The precision medicine boom is giving oncologists and cancer patients access to vast amounts of critical information that can be leveraged to develop a comprehensive profile of a patient’s disease and inform the best course of treatment.
The challenge: making sense of the data.
There are more than 20,000 genes in the human genome, after all. And each patient has unique variations and genetic predispositions, meaning that two people with the same cancer could have vastly different needs.
A new tool is helping the Miami Cancer Institute bring clarity to this complex process. Earlier this year, the South Florida cancer center began using IntelliSpace Precision Medicine Genomics, a system that pairs next-generation DNA sequencing with deep learning algorithms.
The clinic uses mountains of precise data about genetic mutations, drugs that might target them and enrollment criteria for relevant clinical trials to craft a personalized plan of attack.
Developed by Philips and aided by third-party scientists, the collaborative tool accomplishes something far beyond the capacity of most cancer centers, says Jeff Boyd, the Miami institute’s director of translational research and genomic medicine.
“The ability to interpret terabytes of binary data from a patient’s tumor and turn it into an oncologist-friendly molecular pathology report takes some very robust technology infrastructure with a lot of people and computers,” Boyd says. “This technology can be leveraged to do truly extraordinary things.”
How Precision Medicine Uses Cancer Patient Data
To get started, the Miami team obtains a tumor biopsy and conducts the DNA sequencing in its genomics laboratory.
Data from the sample — which covers hundreds of genes and variant types associated with common solid tumors and allows multiple biomarkers to be evaluated — is fed into a patient’s electronic medical record. That record is then transmitted via Philips’ cloud-based, HealthSuite digital platform to N-of-One, a third-party molecular decision-support company.
Experts there, Boyd says, “perform bioinformatics analysis that would be uninterpretable to an oncologist.” The company “cleans up the data and provides a very nice-looking, user-friendly report” that is sent electronically to the Miami Cancer Institute. The process takes about 10 days from start to finish.

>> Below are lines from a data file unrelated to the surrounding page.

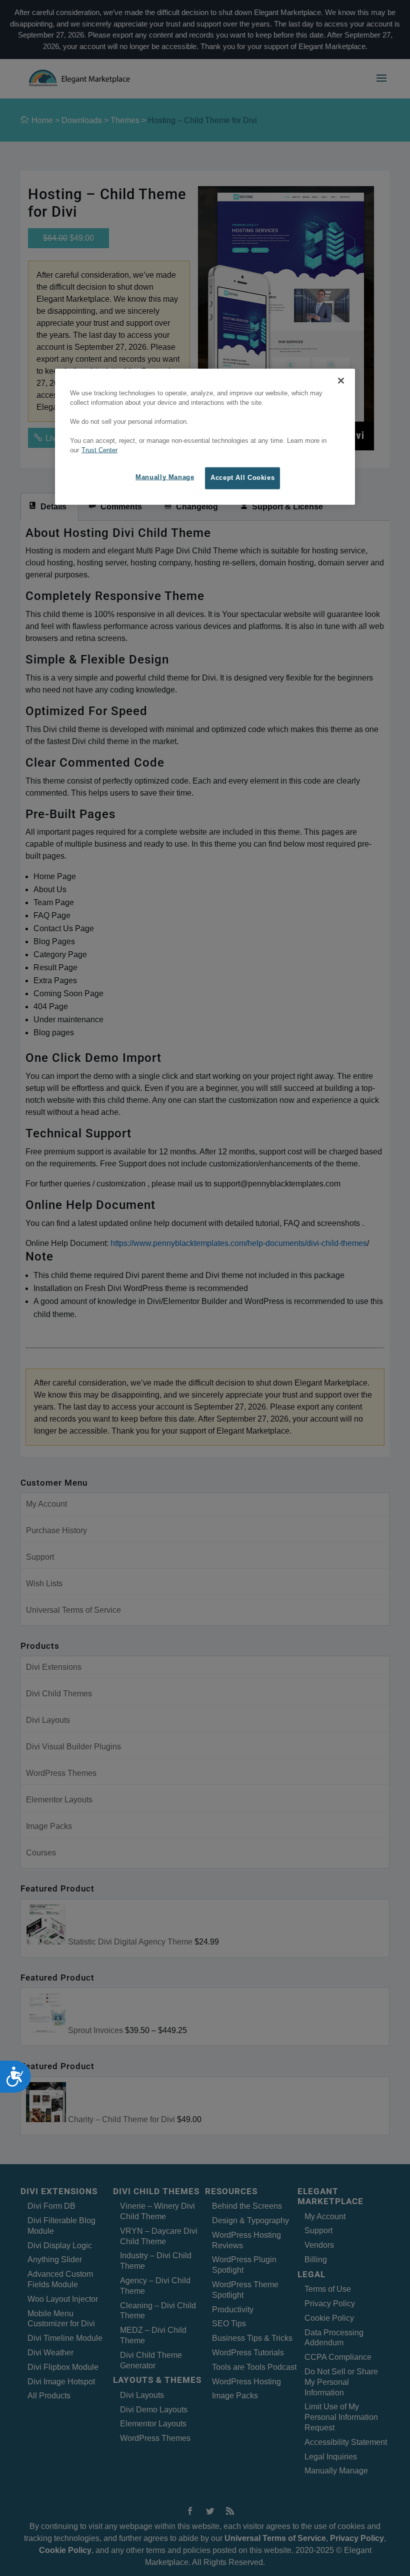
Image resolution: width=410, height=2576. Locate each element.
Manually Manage (165, 477)
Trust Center (100, 449)
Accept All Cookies (242, 477)
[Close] (341, 381)
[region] (205, 437)
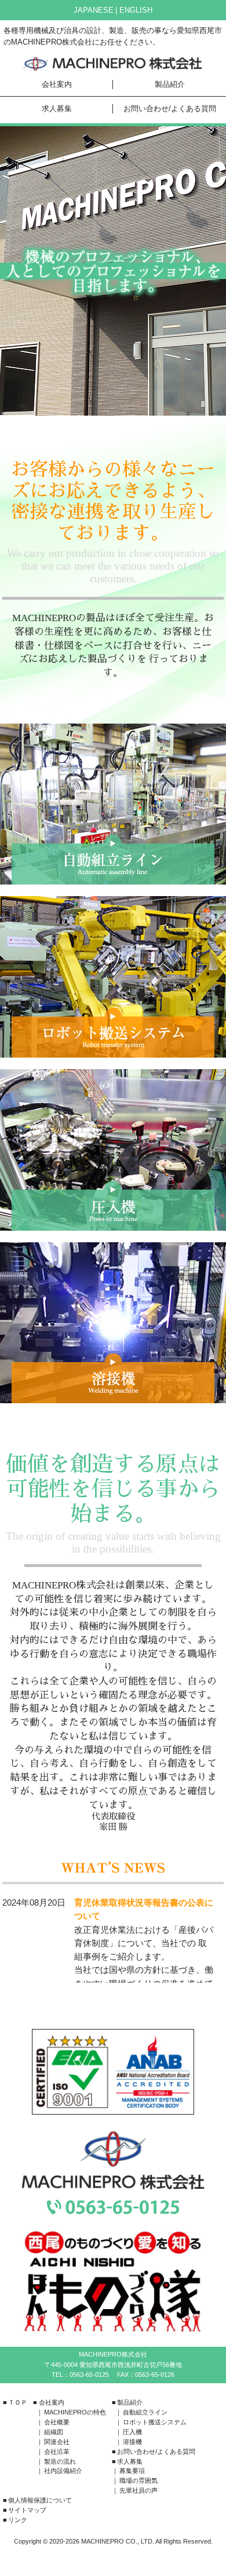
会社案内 (57, 84)
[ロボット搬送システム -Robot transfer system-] (113, 977)
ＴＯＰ (17, 2402)
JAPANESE (94, 10)
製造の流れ (60, 2461)
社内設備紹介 (63, 2470)
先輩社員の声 (138, 2490)
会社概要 (57, 2422)
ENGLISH (135, 10)
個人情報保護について (40, 2500)
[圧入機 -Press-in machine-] (113, 1150)
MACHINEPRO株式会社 (113, 64)
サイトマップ (27, 2510)
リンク (17, 2519)
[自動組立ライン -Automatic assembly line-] (113, 804)
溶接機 (132, 2441)
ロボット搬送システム (155, 2422)
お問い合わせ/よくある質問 (169, 108)
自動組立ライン (145, 2412)
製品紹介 (170, 84)
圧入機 (132, 2431)
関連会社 (57, 2441)
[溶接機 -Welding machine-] (113, 1323)
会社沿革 (57, 2451)
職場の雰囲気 (138, 2480)
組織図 (53, 2431)
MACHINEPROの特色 (75, 2412)
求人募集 (57, 108)
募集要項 (132, 2470)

The Philips platform offers privacy features (patients’ personal information is obscured) and controls that follow best practices and comply with relevant regulations, such as HIPAA. It also incorporates backup, recovery and encryption controls, as well as secure authentication and authorization mechanisms.

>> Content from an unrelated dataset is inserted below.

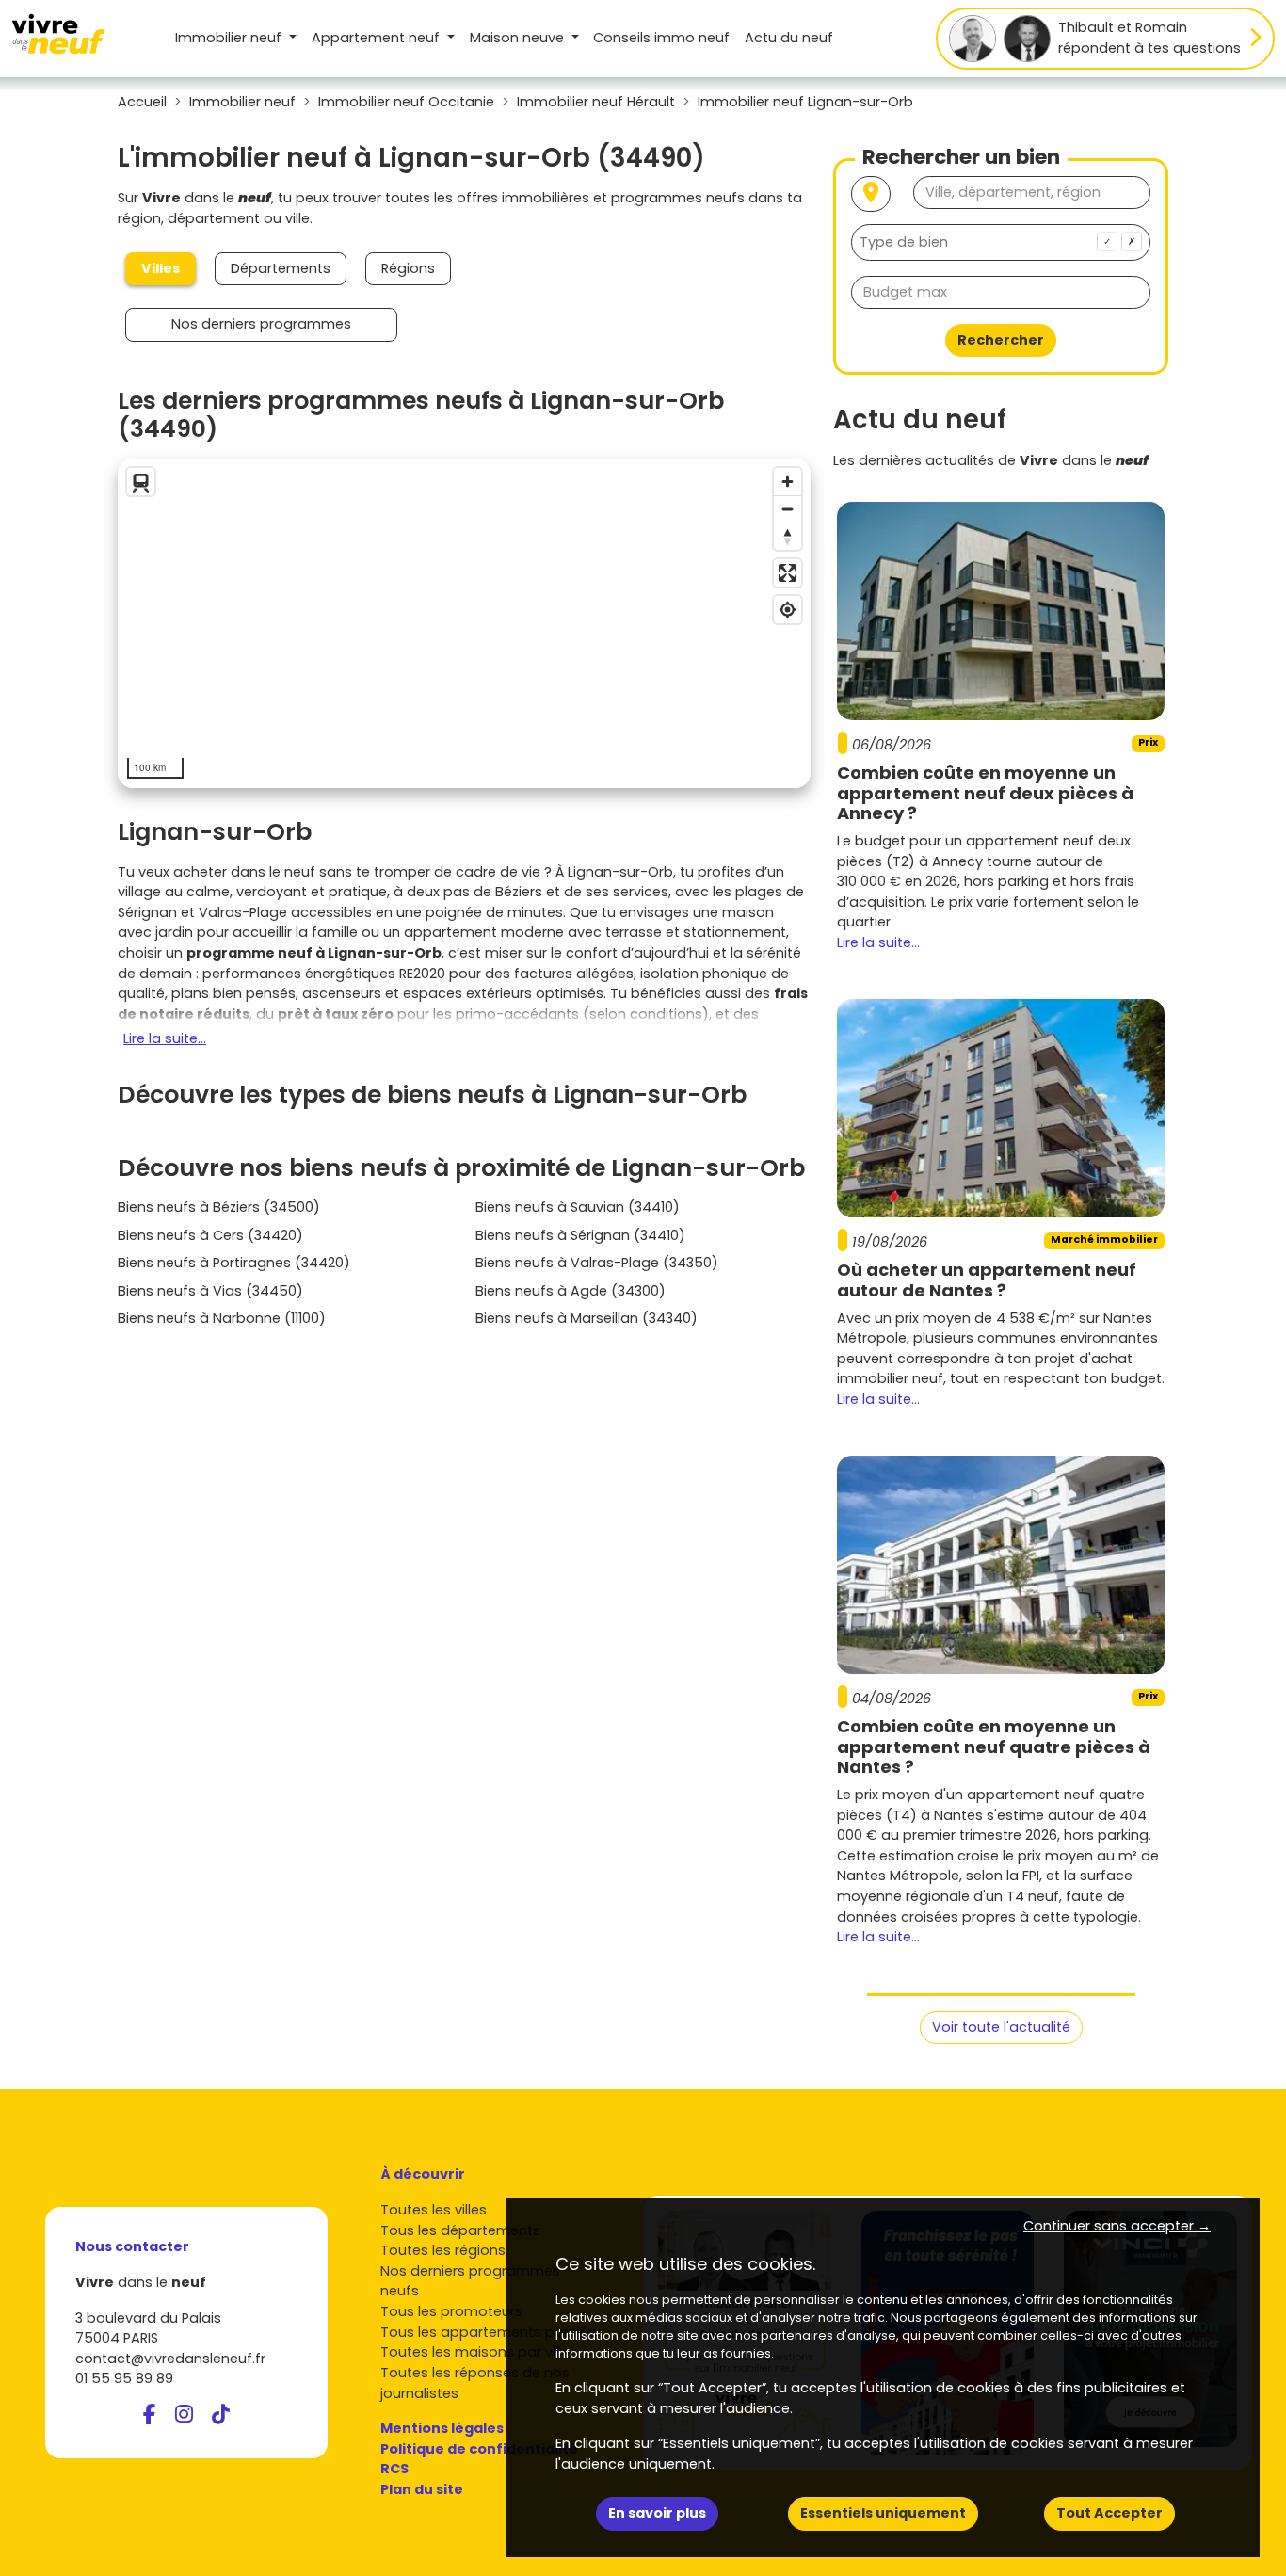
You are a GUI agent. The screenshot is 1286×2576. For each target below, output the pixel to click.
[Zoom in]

Cloud Platform Connects Cancer Data
Each patient ultimately receives a report based on the data analysis. Fields identify critical genes and mutations, any FDA-approved drugs that target those specific tumors and mutations, drugs that match a mutation but for another tumor type (what is known as “off-label use”), and relevant clinical trials searchable by a patient’s location.
Using the Philips technology, “we can identify ZIP codes that are looking at a specific gene mutation with specific drugs coming out of the pipeline and being used in a clinical trial setting at one institution or another,” Boyd says.
The ultimate goal? To save time and money, and to deduce the best-aligned medical treatments that target a particular tumor — strategic execution that Boyd describes as like a “key in a lock or hand in a glove.”
Still, the approach isn’t suitable for every case. Doctors recommend using the IntelliSpace technology based on a patient’s cancer type and the viability of existing options, Boyd says, noting that tougher-to-treat variations such as lung and pancreatic cancer are prime candidates.